* _What is being asked_
Pick up the article below on the DEA's proposed rule to move cannabis to Schedule III and continue it from its last sentence.

The disconnect between Schedule III federal status and state recreational programs creates a legal gray area. States would continue operating their recreational markets as they do now — technically in violation of federal law but protected by enforcement discretion and the appropriations riders that prohibit DOJ from using funds to interfere with state programs.
What the Proposed Rule Contains
The DEA’s proposed rule addresses several key implementation questions.
Prescriptive access: Under Schedule III, cannabis could theoretically be prescribed by physicians and dispensed through pharmacies. The proposed rule acknowledges this possibility but defers to FDA guidance on whether and how cannabis products might enter the pharmaceutical distribution chain. In practice, the existing state dispensary infrastructure would continue operating, with pharmaceutical cannabis representing a separate (and much smaller) market segment.
Manufacturing and distribution: The proposed rule would subject cannabis manufacturers to DEA registration requirements applicable to Schedule III substances. However, it includes a transitional provision recognizing state-licensed operators, allowing them to continue operations while the federal registration framework is developed.
Import/export: Schedule III classification would enable the legal importation of cannabis products for medical and research purposes under DEA-issued permits. This has significant implications for Canadian cannabis exporters and could eventually create a pathway for international cannabis trade involving U.S. companies.
Industry Reaction
The cannabis industry’s response has been overwhelmingly positive, focused almost entirely on the 280E elimination. Stock prices for the major MSOs jumped 15-25% on the announcement, with Curaleaf, Trulieve, Green Thumb, Verano, and Cresco Labs all seeing significant gains.
Industry trade groups praised the action while emphasizing that rescheduling is an incremental step rather than a complete solution. The National Cannabis Industry Association called the proposed rule “a long-overdue recognition of scientific reality” while reiterating its position that full descheduling and comprehensive federal regulation remain the ultimate policy goals.

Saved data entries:
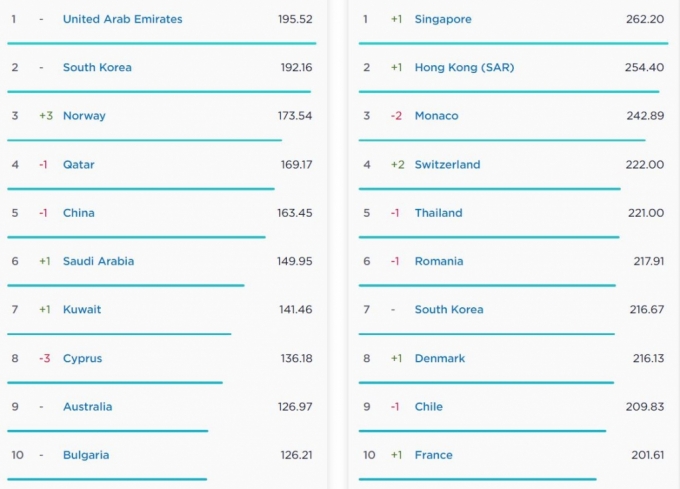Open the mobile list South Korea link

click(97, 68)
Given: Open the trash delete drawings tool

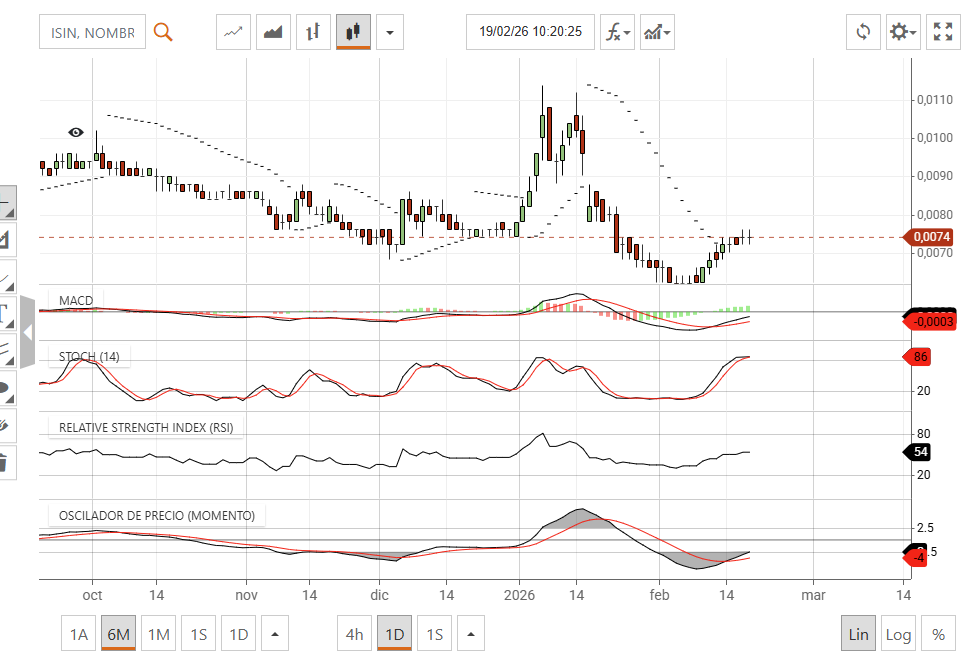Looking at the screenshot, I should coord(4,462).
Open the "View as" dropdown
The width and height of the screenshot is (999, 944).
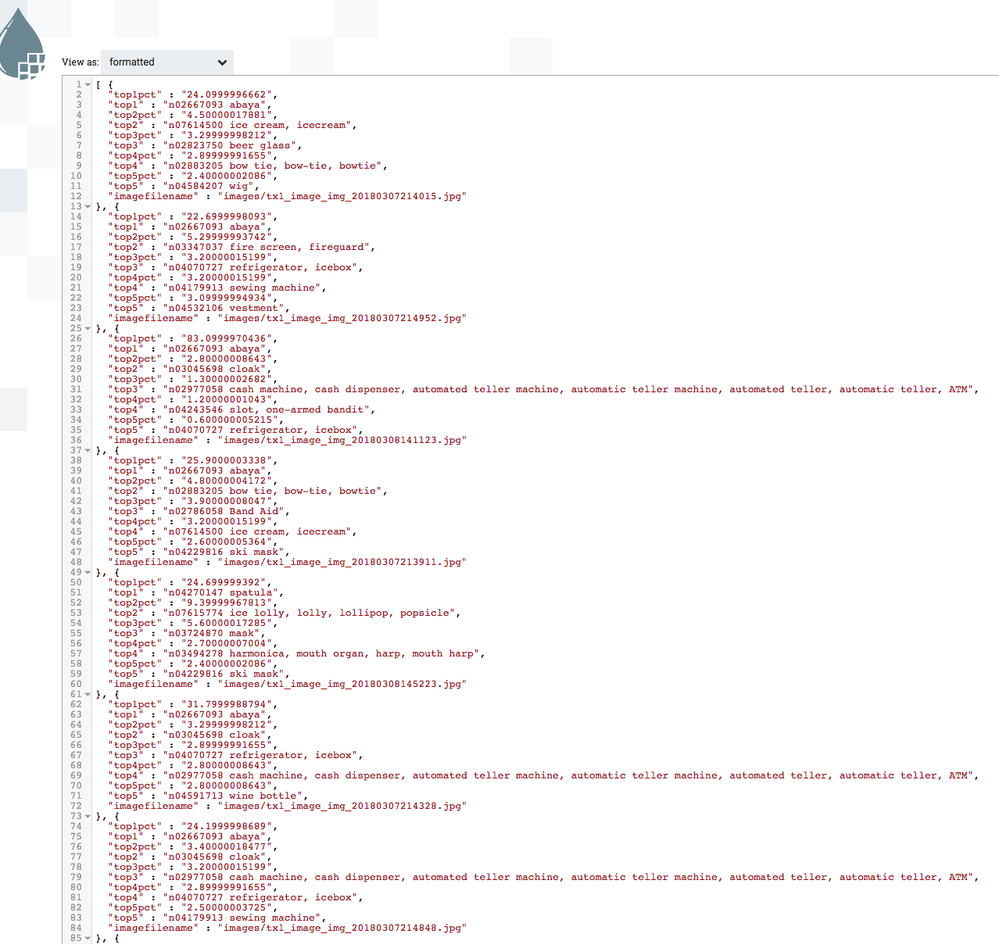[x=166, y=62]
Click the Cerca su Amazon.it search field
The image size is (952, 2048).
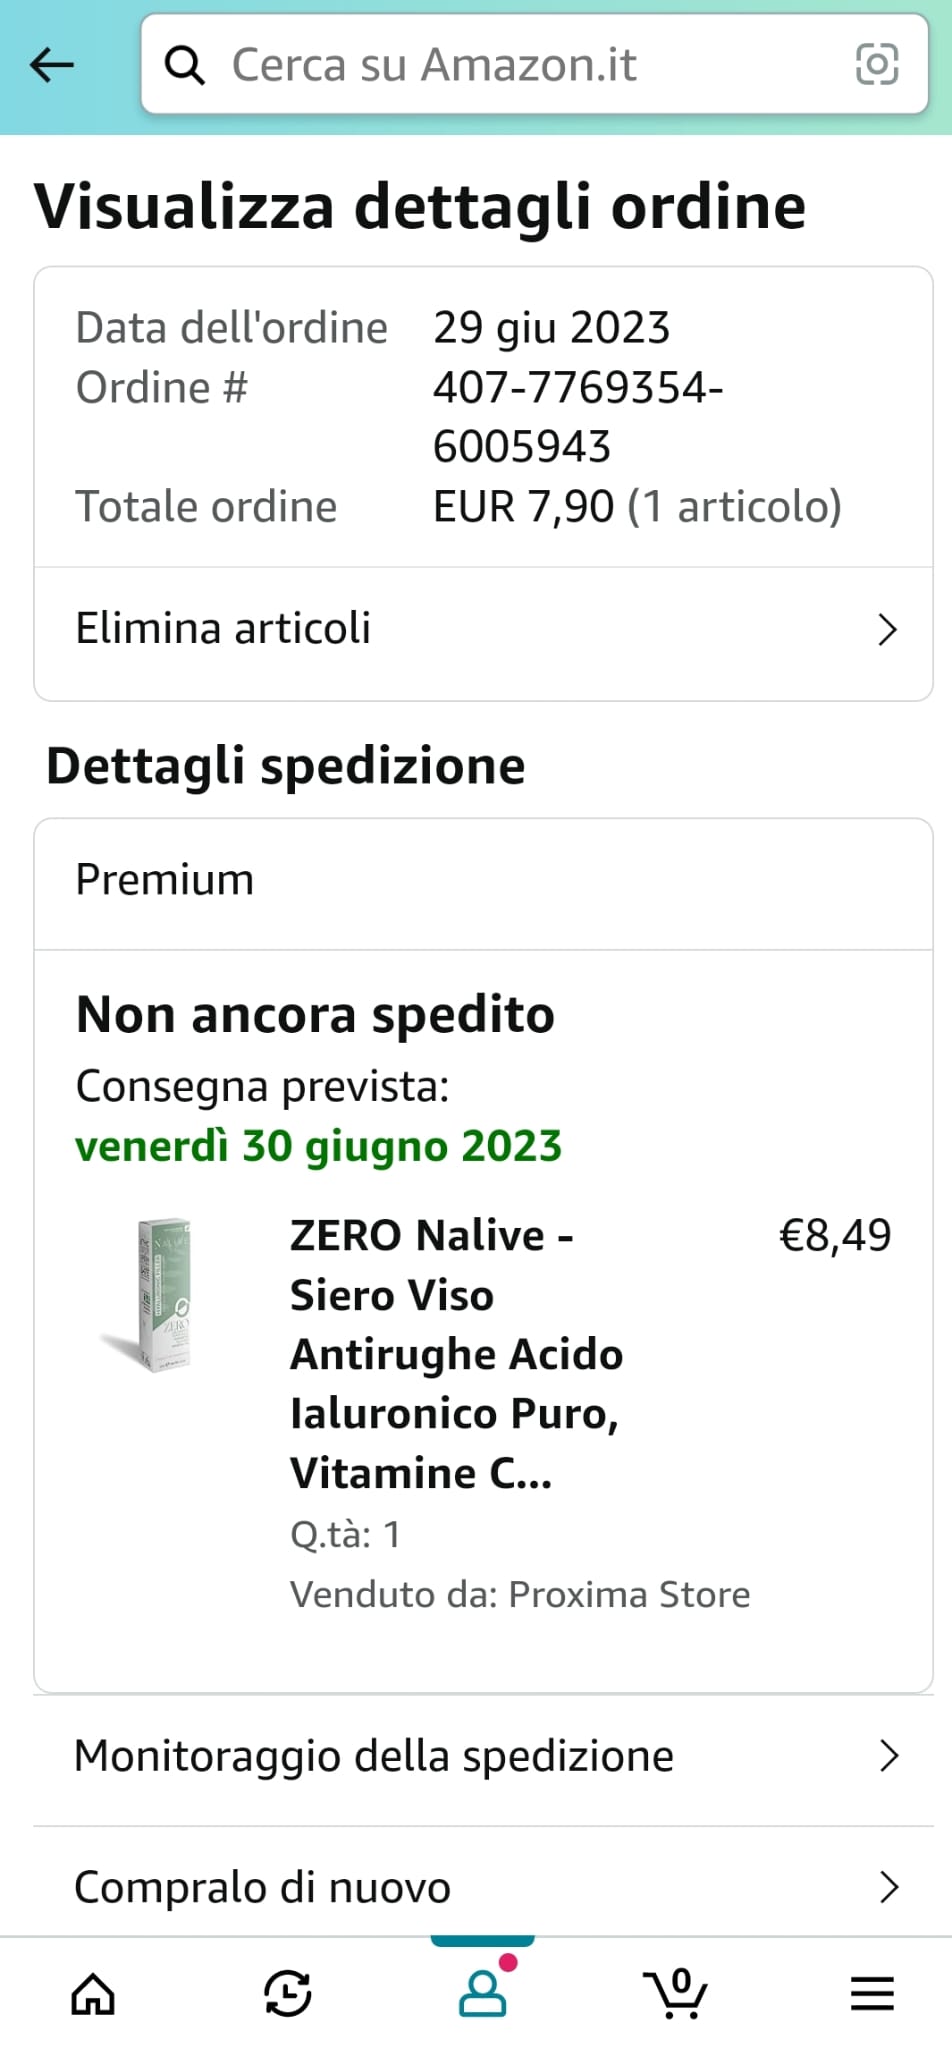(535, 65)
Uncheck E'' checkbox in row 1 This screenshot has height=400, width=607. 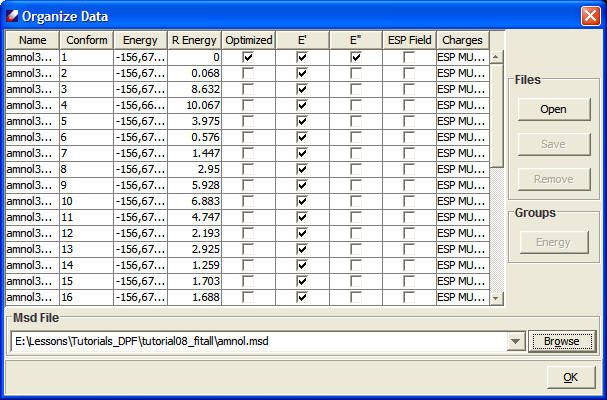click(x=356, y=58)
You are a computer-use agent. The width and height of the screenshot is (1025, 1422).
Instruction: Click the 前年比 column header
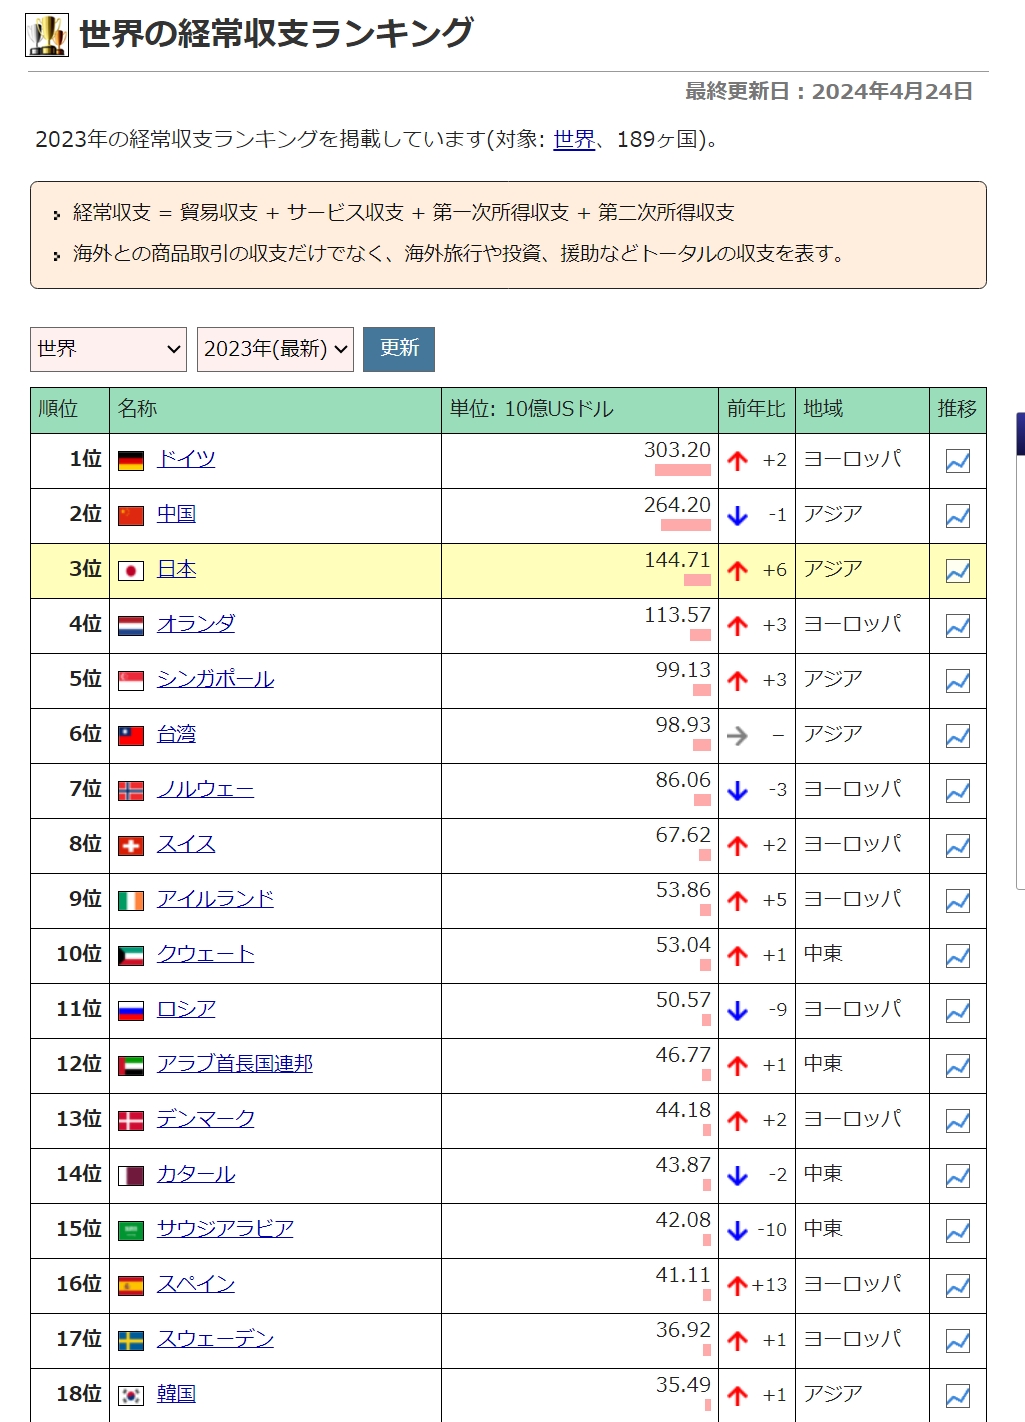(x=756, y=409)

* _Response_
Advocates for legalization were more measured. The Drug Policy Alliance noted that Schedule III classification “changes the tax code but not the criminal code” and expressed concern that rescheduling could reduce political urgency for full legalization by addressing the industry’s most pressing financial concern without resolving the fundamental legal contradictions.
What Happens Next
The 60-day comment period will generate significant public input. Industry groups, medical organizations, law enforcement agencies, and advocacy organizations will all submit comments that the DEA must review and address before publishing a final rule.
Legal challenges are expected regardless of the final rule’s content. At least two organizations have indicated they will challenge rescheduling on administrative law grounds, arguing that the DEA’s process did not adequately consider the scientific evidence or that Schedule III is the wrong classification (with some arguing for Schedule II and others for full descheduling).
The timeline for a final rule is uncertain but most analysts expect publication between October 2026 and March 2027, with an effective date 30-60 days after publication. If legal challenges result in injunctions, the timeline could extend significantly.
For the cannabis industry, the proposed rule represents the closest the federal government has come to meaningful reform since prohibition began. Whether it leads to a final rule — and whether that rule survives legal challenge — will determine the trajectory of the entire industry for the next decade.